Target pointing data:
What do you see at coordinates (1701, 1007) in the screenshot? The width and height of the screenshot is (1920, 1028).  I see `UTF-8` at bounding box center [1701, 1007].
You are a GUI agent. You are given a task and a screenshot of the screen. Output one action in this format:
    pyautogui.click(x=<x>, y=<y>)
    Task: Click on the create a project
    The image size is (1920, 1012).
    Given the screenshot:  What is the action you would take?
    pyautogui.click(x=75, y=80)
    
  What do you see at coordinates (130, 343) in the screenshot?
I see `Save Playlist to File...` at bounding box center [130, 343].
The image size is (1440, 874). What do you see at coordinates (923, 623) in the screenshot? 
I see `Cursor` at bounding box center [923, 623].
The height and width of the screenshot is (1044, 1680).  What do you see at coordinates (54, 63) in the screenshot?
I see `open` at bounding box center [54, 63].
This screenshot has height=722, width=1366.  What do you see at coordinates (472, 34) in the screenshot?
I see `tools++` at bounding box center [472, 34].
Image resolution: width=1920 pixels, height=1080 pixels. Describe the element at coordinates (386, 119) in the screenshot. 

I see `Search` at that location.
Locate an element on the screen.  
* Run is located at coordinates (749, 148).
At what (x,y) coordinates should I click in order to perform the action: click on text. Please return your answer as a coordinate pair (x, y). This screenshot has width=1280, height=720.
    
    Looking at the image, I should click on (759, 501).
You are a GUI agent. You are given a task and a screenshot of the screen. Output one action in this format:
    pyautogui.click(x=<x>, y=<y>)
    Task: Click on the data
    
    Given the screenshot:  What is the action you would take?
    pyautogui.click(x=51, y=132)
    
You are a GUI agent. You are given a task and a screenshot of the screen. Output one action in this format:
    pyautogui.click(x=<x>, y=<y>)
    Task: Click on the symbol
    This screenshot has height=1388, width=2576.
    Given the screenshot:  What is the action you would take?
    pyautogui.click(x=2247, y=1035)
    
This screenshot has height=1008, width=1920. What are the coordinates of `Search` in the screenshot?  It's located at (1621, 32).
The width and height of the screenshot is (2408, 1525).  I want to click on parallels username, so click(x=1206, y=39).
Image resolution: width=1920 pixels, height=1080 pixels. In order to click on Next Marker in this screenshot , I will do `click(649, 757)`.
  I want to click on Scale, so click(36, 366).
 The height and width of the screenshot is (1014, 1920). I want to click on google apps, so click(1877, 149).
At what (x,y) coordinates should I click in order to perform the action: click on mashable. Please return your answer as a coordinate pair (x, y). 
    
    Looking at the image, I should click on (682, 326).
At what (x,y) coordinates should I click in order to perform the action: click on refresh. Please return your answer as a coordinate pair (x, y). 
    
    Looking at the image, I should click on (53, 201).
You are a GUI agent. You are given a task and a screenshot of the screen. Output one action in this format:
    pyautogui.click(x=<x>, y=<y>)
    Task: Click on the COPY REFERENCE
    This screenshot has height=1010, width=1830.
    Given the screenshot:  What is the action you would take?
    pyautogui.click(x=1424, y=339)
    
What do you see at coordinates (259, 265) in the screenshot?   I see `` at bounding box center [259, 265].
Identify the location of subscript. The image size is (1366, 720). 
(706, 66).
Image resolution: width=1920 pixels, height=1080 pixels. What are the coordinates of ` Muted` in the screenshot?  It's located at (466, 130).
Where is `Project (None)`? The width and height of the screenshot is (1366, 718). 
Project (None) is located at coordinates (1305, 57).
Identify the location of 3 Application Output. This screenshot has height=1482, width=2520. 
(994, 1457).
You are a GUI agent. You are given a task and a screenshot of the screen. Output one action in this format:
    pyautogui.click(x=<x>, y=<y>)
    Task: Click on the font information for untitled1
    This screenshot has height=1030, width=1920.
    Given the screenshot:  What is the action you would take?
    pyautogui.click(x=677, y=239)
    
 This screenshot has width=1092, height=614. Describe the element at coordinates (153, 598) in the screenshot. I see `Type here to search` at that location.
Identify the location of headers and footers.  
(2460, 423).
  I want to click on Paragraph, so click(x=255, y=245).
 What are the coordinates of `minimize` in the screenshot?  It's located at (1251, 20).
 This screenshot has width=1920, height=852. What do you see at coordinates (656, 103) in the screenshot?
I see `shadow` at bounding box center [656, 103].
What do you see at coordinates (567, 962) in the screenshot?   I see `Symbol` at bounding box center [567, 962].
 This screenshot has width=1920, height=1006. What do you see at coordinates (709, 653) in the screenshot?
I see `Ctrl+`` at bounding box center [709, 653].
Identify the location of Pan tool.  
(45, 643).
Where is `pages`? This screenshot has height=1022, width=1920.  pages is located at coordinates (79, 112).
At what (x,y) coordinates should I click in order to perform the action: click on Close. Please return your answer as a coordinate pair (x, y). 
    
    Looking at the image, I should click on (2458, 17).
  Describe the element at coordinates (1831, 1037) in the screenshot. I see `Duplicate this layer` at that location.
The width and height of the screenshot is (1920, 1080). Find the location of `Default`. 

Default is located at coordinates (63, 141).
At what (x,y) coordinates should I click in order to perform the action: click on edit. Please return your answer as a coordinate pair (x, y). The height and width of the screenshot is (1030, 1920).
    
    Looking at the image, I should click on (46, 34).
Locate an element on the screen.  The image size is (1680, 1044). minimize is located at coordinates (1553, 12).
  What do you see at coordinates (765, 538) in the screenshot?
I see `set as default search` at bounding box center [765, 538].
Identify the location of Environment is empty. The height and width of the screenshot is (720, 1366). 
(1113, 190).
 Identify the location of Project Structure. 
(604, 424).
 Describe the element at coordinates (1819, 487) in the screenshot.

TASK REQUIREMENTS » Which entries run from the line containing "Identify the location of headers" through the line containing "Describe the element at coordinates (1831, 1037)", both included? Copy those lines verbatim.

OUTPUT OF THE EXERCISE »
Identify the location of headers and footers.  
(2460, 423).
  I want to click on Paragraph, so click(x=255, y=245).
 What are the coordinates of `minimize` in the screenshot?  It's located at (1251, 20).
 This screenshot has width=1920, height=852. What do you see at coordinates (656, 103) in the screenshot?
I see `shadow` at bounding box center [656, 103].
What do you see at coordinates (567, 962) in the screenshot?   I see `Symbol` at bounding box center [567, 962].
 This screenshot has width=1920, height=1006. What do you see at coordinates (709, 653) in the screenshot?
I see `Ctrl+`` at bounding box center [709, 653].
Identify the location of Pan tool.  
(45, 643).
Where is `pages`? This screenshot has height=1022, width=1920.  pages is located at coordinates (79, 112).
At what (x,y) coordinates should I click in order to perform the action: click on Close. Please return your answer as a coordinate pair (x, y). 
    
    Looking at the image, I should click on (2458, 17).
  Describe the element at coordinates (1831, 1037) in the screenshot. I see `Duplicate this layer` at that location.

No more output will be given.